I had the same problem with a batch I did a few months ago, it was not a porter but it took almost 8 weeks before they were carbed. I kept mine around 70ish too, now almost 12 weeks in the bottle and they are good to drink. Also I bottled a few 22oz ones and they carbed perfectly, not sure why but they did.
 
It sounds like you did everything right as far as bottling. I'm not quite sure if the brown sugar will impart a sweeter taste on your beer, but it should still ferment enough to carbonate. Thinking about it brown sugar in a Russian imperial stout or big porter might be pretty tasty.

If you bought your kit from B3 or Northern Brewer I think there is a box to check at checkout that adds priming sugar to your cart. I think I had this problem a long time ago, and they just figure so many people keg their beer that if you need priming sugar you'll get it separately.

In any case, I'd give it another 2 weeks. You didn't use screw top bottles did you?
 
phenry-I did rack beer on top of priming solution
transam- wow, 8 weeks! ive never waited that long. Ive got nothing to lose waiting.
purplejeep- I thought about the caps......can't see it being all the bottles. I've only opened 2 so far
Squirrelly- I didnt buy from either of the 2. I didn't want to mention the name in case people decided that it was somehow their fault, which I don't. I suppose it could've been bad yeast. But they wouldn't know that either.

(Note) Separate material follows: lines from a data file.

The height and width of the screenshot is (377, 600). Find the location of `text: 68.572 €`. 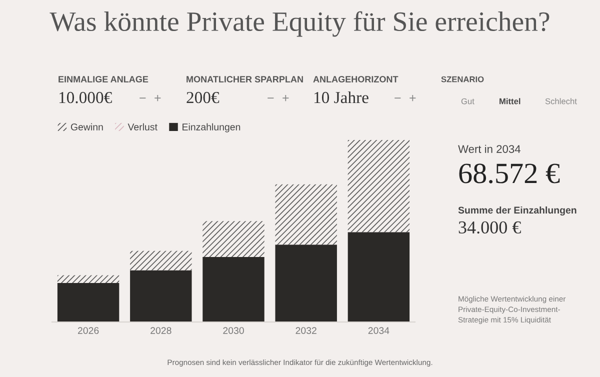

text: 68.572 € is located at coordinates (510, 174).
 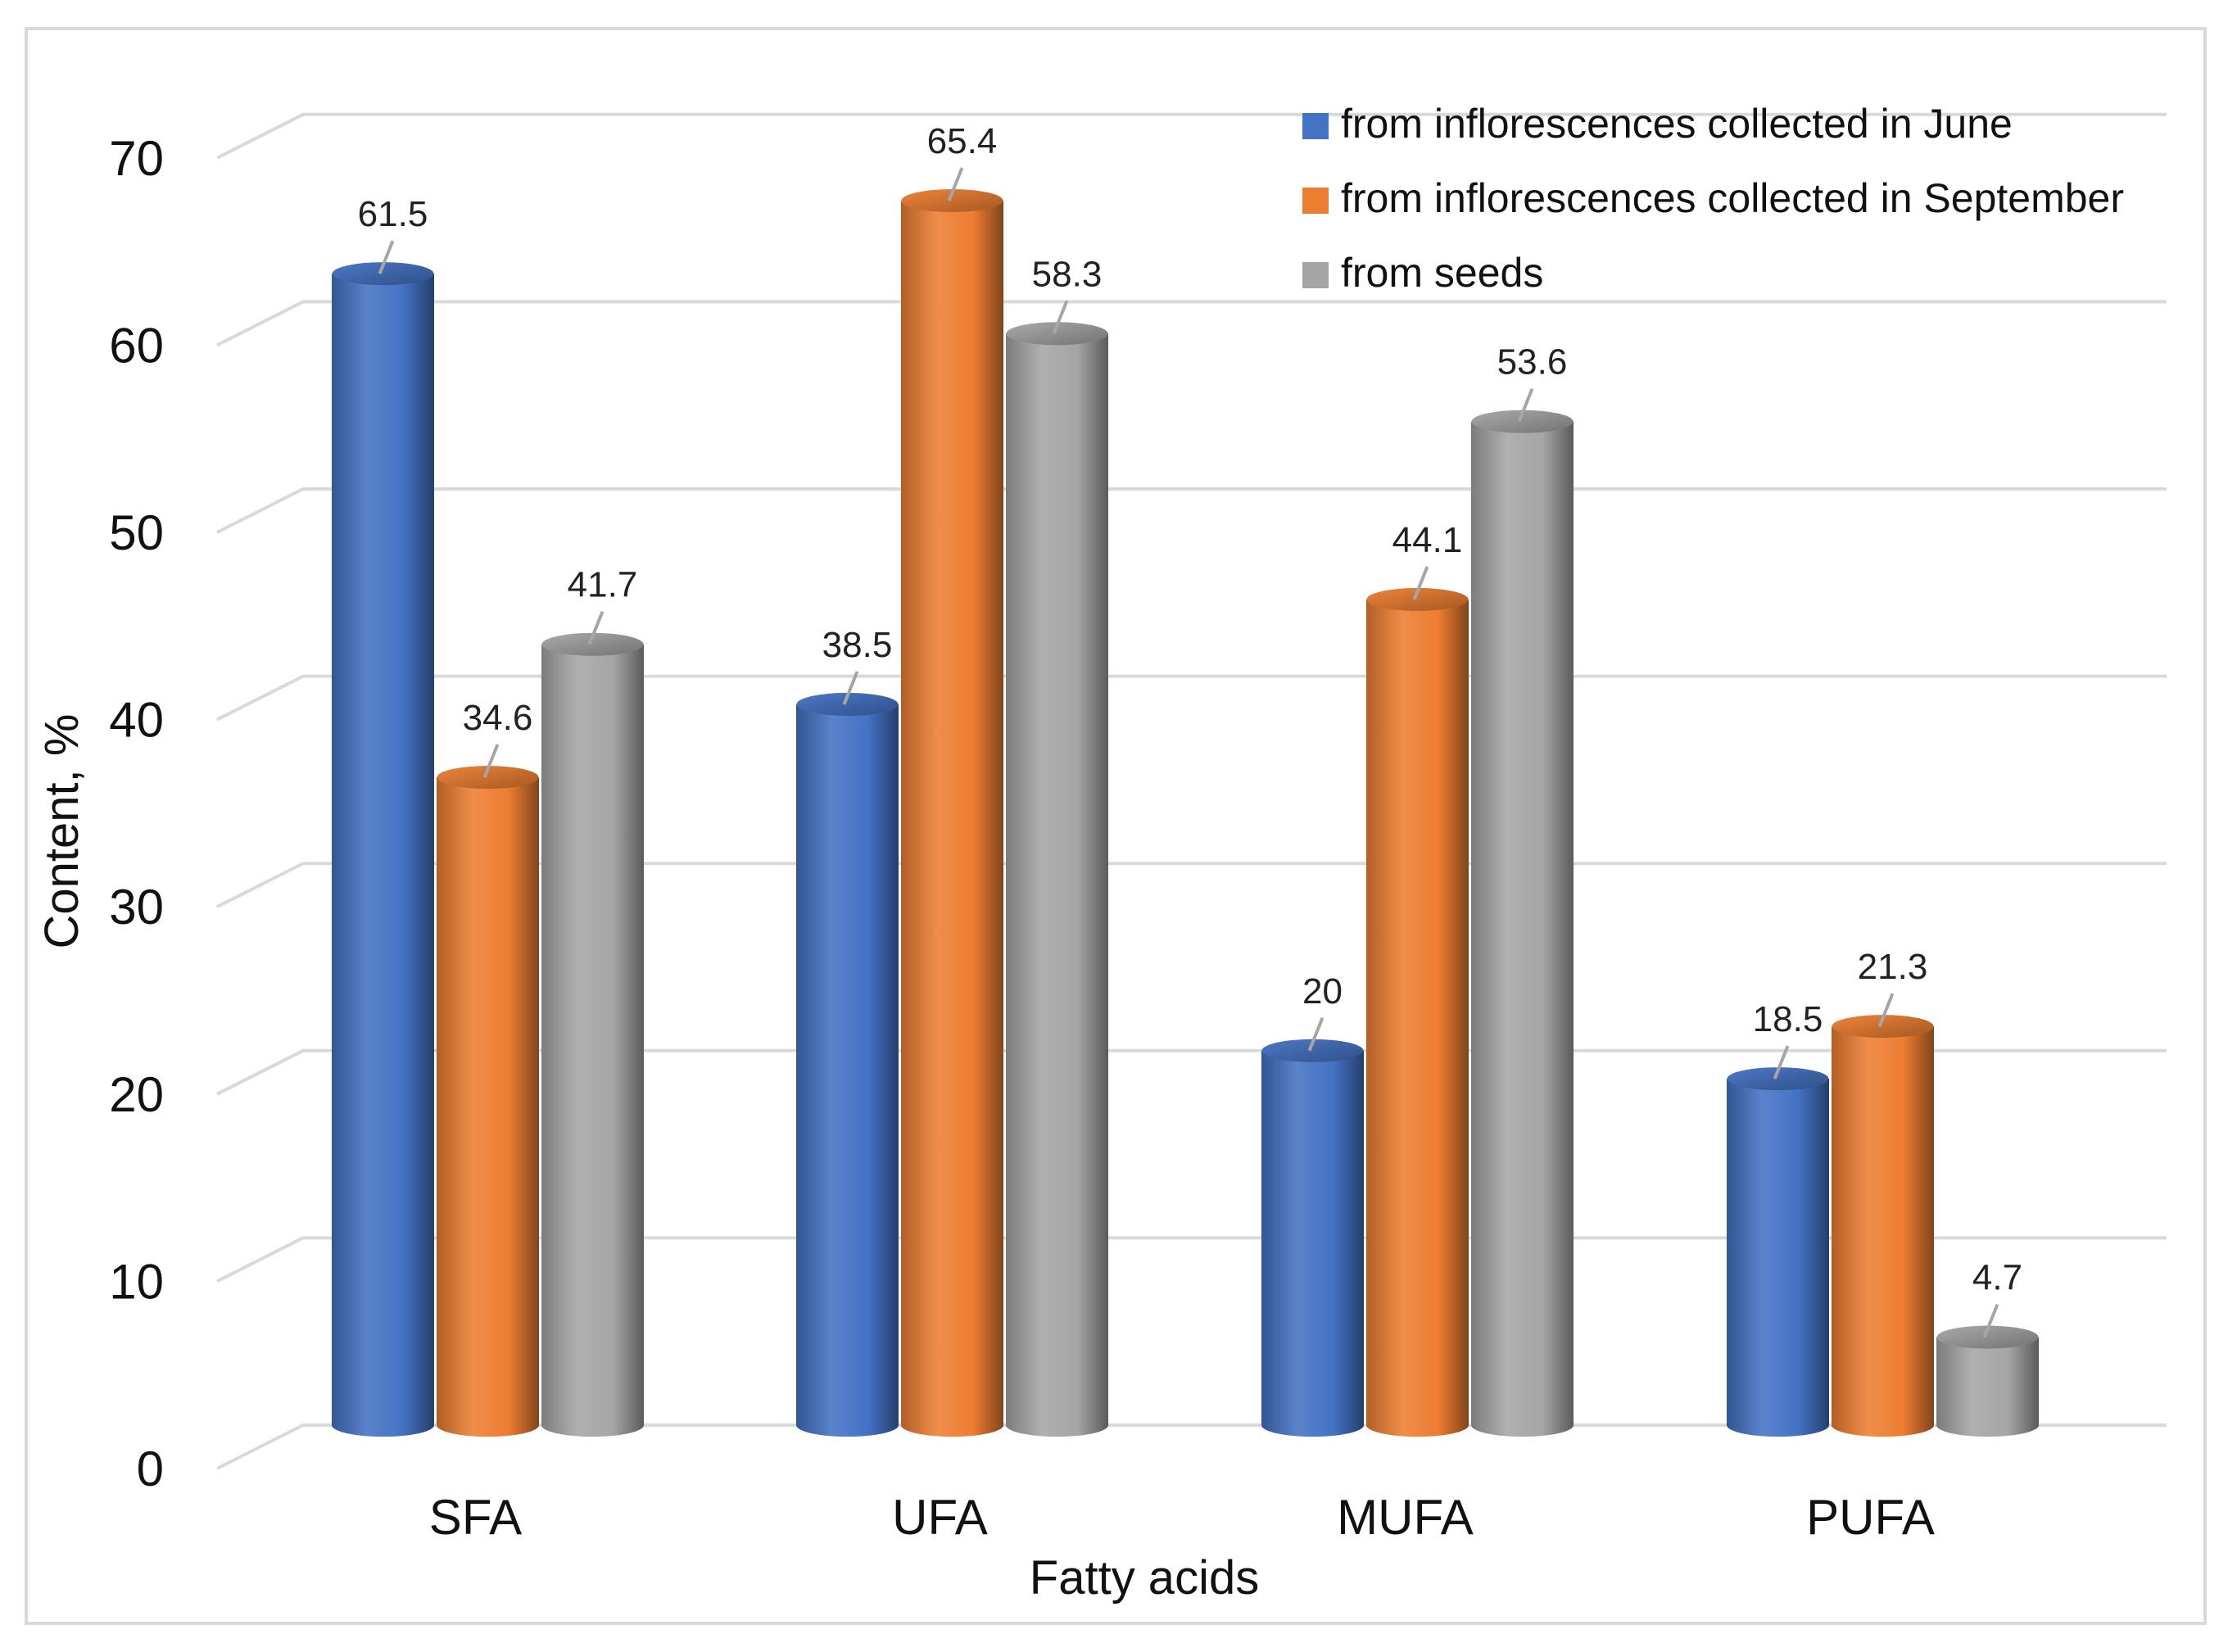 What do you see at coordinates (940, 1518) in the screenshot?
I see `x-tick-label: UFA` at bounding box center [940, 1518].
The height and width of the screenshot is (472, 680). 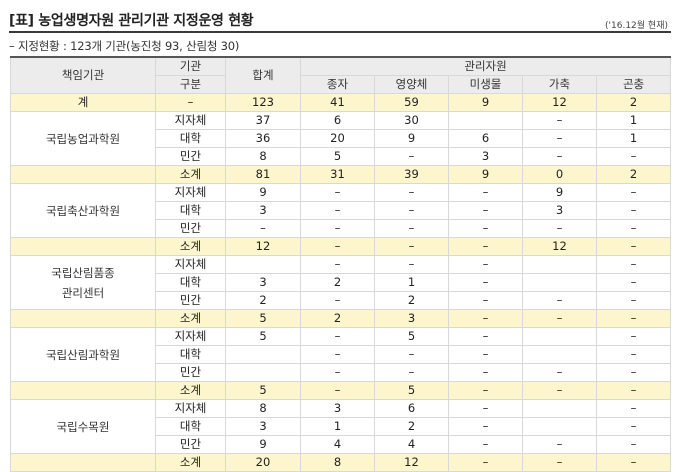 I want to click on header-insect: 곤충, so click(x=634, y=84).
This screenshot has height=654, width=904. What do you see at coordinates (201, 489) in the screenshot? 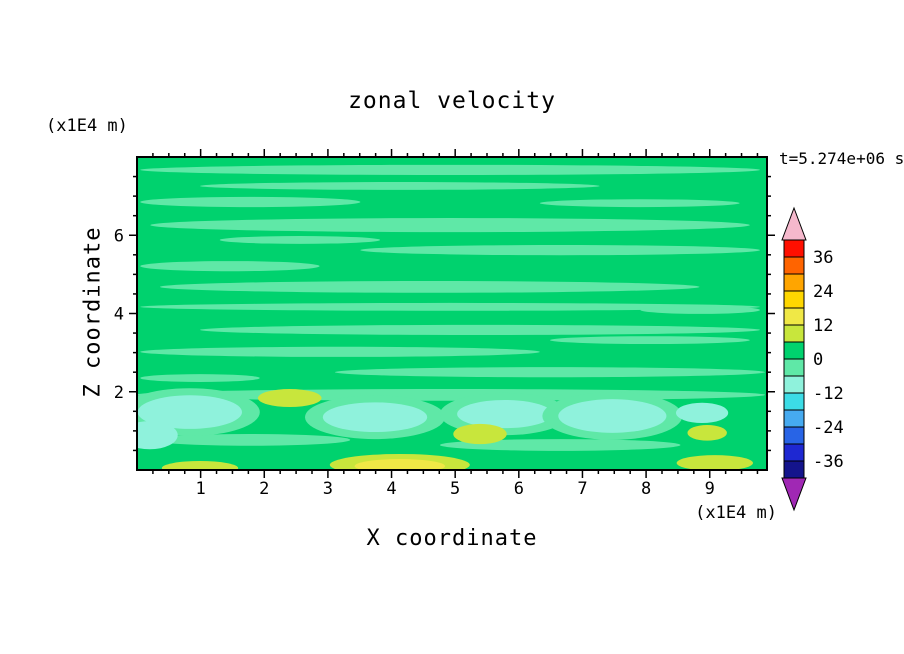
I see `x-tick-label: 1` at bounding box center [201, 489].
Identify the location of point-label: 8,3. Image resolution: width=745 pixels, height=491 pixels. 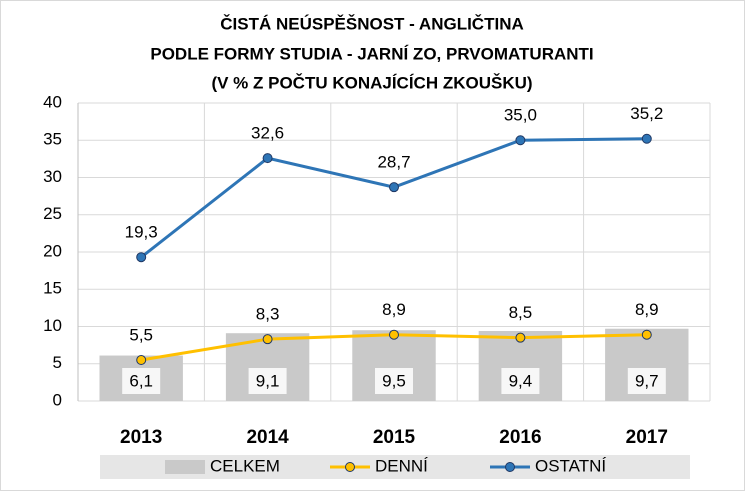
(268, 314).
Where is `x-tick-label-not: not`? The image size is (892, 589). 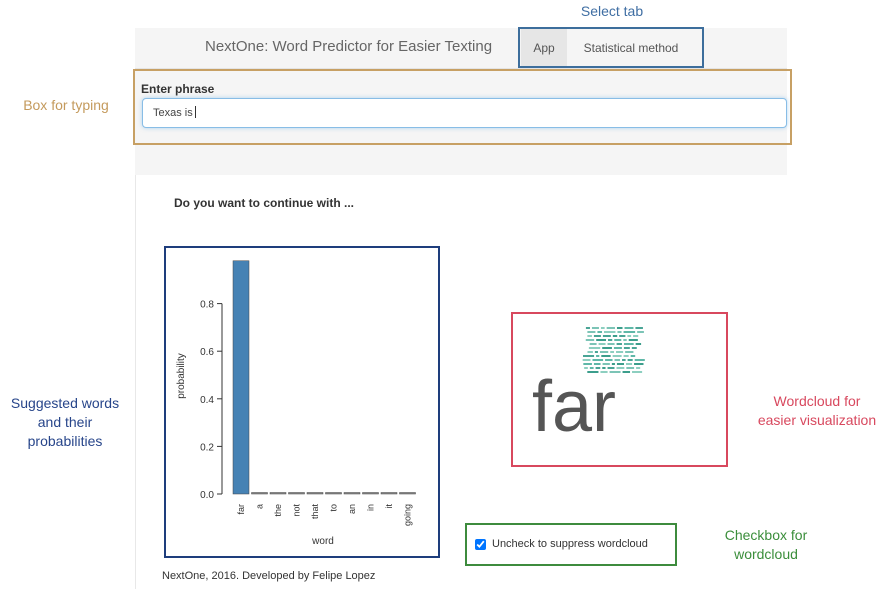 x-tick-label-not: not is located at coordinates (297, 510).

I must say I am truly humbled and grateful for all the responses I got with this issue. The people here are really knowledgeable and helpful. I thank all of you. I only hope one day I'll be able to pass on some helpful info to another newbie.
 
I'm sure Revvy will post his handy-dandy little table shortly, but a simple rule of thumb is that the higher the gravity of the beer and/or the more alcohol present, the longer it'll take any fermentation (bottle conditioning included) to happen. 10 days is likely not enough for your average porter - I wouldn't even check it until 3 weeks had gone by. Definitely don't look at adding any further sugars (carb drops) until at least that much time has gone by, or you'll risk making yourself a good batch of bottle bombs once the yeast do get around to carbing everything up again.
 
Stratslinger-thats what kept me from going that route. Just yet, anyway. If after a few more weeks, would that be an option?? Do I just crack the bottle, put in the carb drop and then re cap??
 
So, its just about a month since its been bottled. Cracked another today. showing some slight carbonation. No head just yet. After I poured the beer, I noticed there was a lot of sediment in the bottom of the bottle....I'm assuming yeast. Is this ok? As it carbs up, will this go away. Thanks to everyone for all the reassurance. Glad I didn't dump this batch.
 
That's the yeast settled to the bottom. How long,if you did,did you chill them? They need,imo,at least 5 days to be decently carbed & cleared of chill haze. 2 weeks,& they have a thicker,creamier head, & better carbonation. Not to mention,the trub compacts a lot more to where nearly the whole bottle can be poured.
 
I did chill, however it was just overnight. I'm going to let them bottle age for another 2 weeks. I'll then chill one for 5 days and see what that does. Regarding the trub, is this just for the porter style?